===== INFORMATION SUPPLIED

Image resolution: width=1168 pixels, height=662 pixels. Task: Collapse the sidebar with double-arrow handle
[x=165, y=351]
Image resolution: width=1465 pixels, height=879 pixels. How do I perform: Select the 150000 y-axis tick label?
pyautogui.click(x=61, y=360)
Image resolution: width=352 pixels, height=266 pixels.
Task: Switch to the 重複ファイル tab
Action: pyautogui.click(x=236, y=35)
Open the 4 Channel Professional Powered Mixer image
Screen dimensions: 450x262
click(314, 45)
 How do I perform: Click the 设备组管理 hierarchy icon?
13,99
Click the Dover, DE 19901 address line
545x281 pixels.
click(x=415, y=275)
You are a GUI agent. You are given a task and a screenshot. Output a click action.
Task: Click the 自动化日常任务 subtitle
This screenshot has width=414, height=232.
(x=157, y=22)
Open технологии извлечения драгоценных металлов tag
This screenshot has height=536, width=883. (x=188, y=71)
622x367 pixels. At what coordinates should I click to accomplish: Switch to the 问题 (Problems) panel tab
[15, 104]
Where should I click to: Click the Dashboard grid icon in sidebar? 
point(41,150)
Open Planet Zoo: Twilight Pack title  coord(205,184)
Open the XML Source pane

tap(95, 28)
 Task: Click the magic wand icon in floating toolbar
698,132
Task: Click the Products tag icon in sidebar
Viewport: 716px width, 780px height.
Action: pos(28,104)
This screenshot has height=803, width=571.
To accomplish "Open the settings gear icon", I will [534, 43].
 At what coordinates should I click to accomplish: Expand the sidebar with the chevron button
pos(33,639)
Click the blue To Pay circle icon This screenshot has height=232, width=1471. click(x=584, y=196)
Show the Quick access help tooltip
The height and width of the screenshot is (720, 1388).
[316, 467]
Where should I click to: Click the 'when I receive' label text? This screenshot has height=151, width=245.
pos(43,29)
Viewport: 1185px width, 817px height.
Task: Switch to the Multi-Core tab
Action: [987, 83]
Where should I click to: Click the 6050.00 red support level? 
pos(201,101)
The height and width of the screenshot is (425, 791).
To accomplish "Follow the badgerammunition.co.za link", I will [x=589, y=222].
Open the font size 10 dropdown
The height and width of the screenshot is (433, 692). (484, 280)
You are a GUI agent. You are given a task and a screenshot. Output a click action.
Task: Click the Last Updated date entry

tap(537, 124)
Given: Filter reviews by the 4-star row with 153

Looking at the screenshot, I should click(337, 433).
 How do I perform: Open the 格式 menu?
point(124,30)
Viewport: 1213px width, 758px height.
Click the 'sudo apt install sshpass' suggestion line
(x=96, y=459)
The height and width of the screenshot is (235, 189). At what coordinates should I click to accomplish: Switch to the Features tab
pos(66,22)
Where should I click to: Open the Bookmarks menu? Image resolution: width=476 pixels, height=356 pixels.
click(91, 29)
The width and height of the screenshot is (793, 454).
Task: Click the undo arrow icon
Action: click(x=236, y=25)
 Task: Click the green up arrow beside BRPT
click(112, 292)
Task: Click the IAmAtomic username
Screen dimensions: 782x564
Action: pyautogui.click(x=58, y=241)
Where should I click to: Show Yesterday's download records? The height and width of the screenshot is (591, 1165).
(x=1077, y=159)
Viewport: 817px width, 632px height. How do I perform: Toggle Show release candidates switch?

==========

_WORK TO DO:_ Please copy out every one of the lines above word for word, keeping their order and changing nothing.

_WRITTEN SOLUTION:_
Image resolution: width=1168 pixels, height=662 pixels. Task: Collapse the sidebar with double-arrow handle
[x=165, y=351]
Image resolution: width=1465 pixels, height=879 pixels. How do I perform: Select the 150000 y-axis tick label?
pyautogui.click(x=61, y=360)
Image resolution: width=352 pixels, height=266 pixels.
Task: Switch to the 重複ファイル tab
Action: pyautogui.click(x=236, y=35)
Open the 4 Channel Professional Powered Mixer image
Screen dimensions: 450x262
click(314, 45)
 How do I perform: Click the 设备组管理 hierarchy icon?
13,99
Click the Dover, DE 19901 address line
545x281 pixels.
click(x=415, y=275)
You are a GUI agent. You are given a task and a screenshot. Output a click action.
Task: Click the 自动化日常任务 subtitle
This screenshot has width=414, height=232.
(x=157, y=22)
Open технологии извлечения драгоценных металлов tag
This screenshot has height=536, width=883. (x=188, y=71)
622x367 pixels. At what coordinates should I click to accomplish: Switch to the 问题 (Problems) panel tab
[15, 104]
Where should I click to: Click the Dashboard grid icon in sidebar? 
point(41,150)
Open Planet Zoo: Twilight Pack title  coord(205,184)
Open the XML Source pane

tap(95, 28)
 Task: Click the magic wand icon in floating toolbar
698,132
Task: Click the Products tag icon in sidebar
Viewport: 716px width, 780px height.
Action: pos(28,104)
This screenshot has height=803, width=571.
To accomplish "Open the settings gear icon", I will [534, 43].
 At what coordinates should I click to accomplish: Expand the sidebar with the chevron button
pos(33,639)
Click the blue To Pay circle icon This screenshot has height=232, width=1471. click(x=584, y=196)
Show the Quick access help tooltip
The height and width of the screenshot is (720, 1388).
[316, 467]
Where should I click to: Click the 'when I receive' label text? This screenshot has height=151, width=245.
pos(43,29)
Viewport: 1185px width, 817px height.
Task: Switch to the Multi-Core tab
Action: [987, 83]
Where should I click to: Click the 6050.00 red support level? 
pos(201,101)
The height and width of the screenshot is (425, 791).
To accomplish "Follow the badgerammunition.co.za link", I will [x=589, y=222].
Open the font size 10 dropdown
The height and width of the screenshot is (433, 692). (484, 280)
You are a GUI agent. You are given a task and a screenshot. Output a click action.
Task: Click the Last Updated date entry

tap(537, 124)
Given: Filter reviews by the 4-star row with 153

Looking at the screenshot, I should click(337, 433).
 How do I perform: Open the 格式 menu?
point(124,30)
Viewport: 1213px width, 758px height.
Click the 'sudo apt install sshpass' suggestion line
(x=96, y=459)
The height and width of the screenshot is (235, 189). At what coordinates should I click to accomplish: Switch to the Features tab
pos(66,22)
Where should I click to: Open the Bookmarks menu? Image resolution: width=476 pixels, height=356 pixels.
click(91, 29)
The width and height of the screenshot is (793, 454).
Task: Click the undo arrow icon
Action: click(x=236, y=25)
 Task: Click the green up arrow beside BRPT
click(112, 292)
Task: Click the IAmAtomic username
Screen dimensions: 782x564
Action: pyautogui.click(x=58, y=241)
Where should I click to: Show Yesterday's download records? The height and width of the screenshot is (591, 1165).
(x=1077, y=159)
Viewport: 817px width, 632px height. How do I perform: Toggle Show release candidates switch?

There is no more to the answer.